Records from a dataset:
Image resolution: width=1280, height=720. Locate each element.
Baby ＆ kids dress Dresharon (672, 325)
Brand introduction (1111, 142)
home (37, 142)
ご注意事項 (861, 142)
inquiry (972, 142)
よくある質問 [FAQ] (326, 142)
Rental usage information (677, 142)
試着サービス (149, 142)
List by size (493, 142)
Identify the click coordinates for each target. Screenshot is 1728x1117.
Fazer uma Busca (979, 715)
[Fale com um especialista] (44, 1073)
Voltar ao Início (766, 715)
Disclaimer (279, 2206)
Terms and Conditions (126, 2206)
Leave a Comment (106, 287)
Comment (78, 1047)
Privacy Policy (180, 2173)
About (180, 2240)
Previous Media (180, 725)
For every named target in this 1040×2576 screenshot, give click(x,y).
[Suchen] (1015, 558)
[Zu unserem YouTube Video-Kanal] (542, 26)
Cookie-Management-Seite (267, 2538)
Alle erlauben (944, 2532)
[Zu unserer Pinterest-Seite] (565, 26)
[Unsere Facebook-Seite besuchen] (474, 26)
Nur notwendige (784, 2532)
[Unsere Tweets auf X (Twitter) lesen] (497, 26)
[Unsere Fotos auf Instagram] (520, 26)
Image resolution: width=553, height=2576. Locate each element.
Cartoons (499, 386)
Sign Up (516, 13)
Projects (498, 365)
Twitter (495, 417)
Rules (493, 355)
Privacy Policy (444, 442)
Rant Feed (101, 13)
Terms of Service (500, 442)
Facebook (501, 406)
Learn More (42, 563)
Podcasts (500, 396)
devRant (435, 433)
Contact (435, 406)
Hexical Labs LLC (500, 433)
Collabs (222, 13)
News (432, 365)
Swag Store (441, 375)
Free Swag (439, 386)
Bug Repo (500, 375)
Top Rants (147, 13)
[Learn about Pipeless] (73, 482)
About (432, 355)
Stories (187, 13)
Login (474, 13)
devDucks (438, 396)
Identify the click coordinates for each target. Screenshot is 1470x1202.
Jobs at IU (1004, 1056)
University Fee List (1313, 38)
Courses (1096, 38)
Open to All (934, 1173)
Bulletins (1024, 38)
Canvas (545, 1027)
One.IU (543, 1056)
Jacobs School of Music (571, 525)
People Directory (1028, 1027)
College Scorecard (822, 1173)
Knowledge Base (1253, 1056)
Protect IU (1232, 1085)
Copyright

→ WORK TASK: Return every entry verbatim.

→ WRITTEN RESPONSE:
Image resolution: width=1280, height=720. Locate each element.
Baby ＆ kids dress Dresharon (672, 325)
Brand introduction (1111, 142)
home (37, 142)
ご注意事項 (861, 142)
inquiry (972, 142)
よくある質問 [FAQ] (326, 142)
Rental usage information (677, 142)
試着サービス (149, 142)
List by size (493, 142)
Identify the click coordinates for each target. Screenshot is 1728x1117.
Fazer uma Busca (979, 715)
[Fale com um especialista] (44, 1073)
Voltar ao Início (766, 715)
Disclaimer (279, 2206)
Terms and Conditions (126, 2206)
Leave a Comment (106, 287)
Comment (78, 1047)
Privacy Policy (180, 2173)
About (180, 2240)
Previous Media (180, 725)
For every named target in this 1040×2576 screenshot, give click(x,y).
[Suchen] (1015, 558)
[Zu unserem YouTube Video-Kanal] (542, 26)
Cookie-Management-Seite (267, 2538)
Alle erlauben (944, 2532)
[Zu unserer Pinterest-Seite] (565, 26)
[Unsere Facebook-Seite besuchen] (474, 26)
Nur notwendige (784, 2532)
[Unsere Tweets auf X (Twitter) lesen] (497, 26)
[Unsere Fotos auf Instagram] (520, 26)
Image resolution: width=553, height=2576. Locate each element.
Cartoons (499, 386)
Sign Up (516, 13)
Projects (498, 365)
Twitter (495, 417)
Rules (493, 355)
Privacy Policy (444, 442)
Rant Feed (101, 13)
Terms of Service (500, 442)
Facebook (501, 406)
Learn More (42, 563)
Podcasts (500, 396)
devRant (435, 433)
Contact (435, 406)
Hexical Labs LLC (500, 433)
Collabs (222, 13)
News (432, 365)
Swag Store (441, 375)
Free Swag (439, 386)
Bug Repo (500, 375)
Top Rants (147, 13)
[Learn about Pipeless] (73, 482)
About (432, 355)
Stories (187, 13)
Login (474, 13)
devDucks (438, 396)
Identify the click coordinates for each target. Screenshot is 1470x1202.
Jobs at IU (1004, 1056)
University Fee List (1313, 38)
Courses (1096, 38)
Open to All (934, 1173)
Bulletins (1024, 38)
Canvas (545, 1027)
One.IU (543, 1056)
Jacobs School of Music (571, 525)
People Directory (1028, 1027)
College Scorecard (822, 1173)
Knowledge Base (1253, 1056)
Protect IU (1232, 1085)
Copyright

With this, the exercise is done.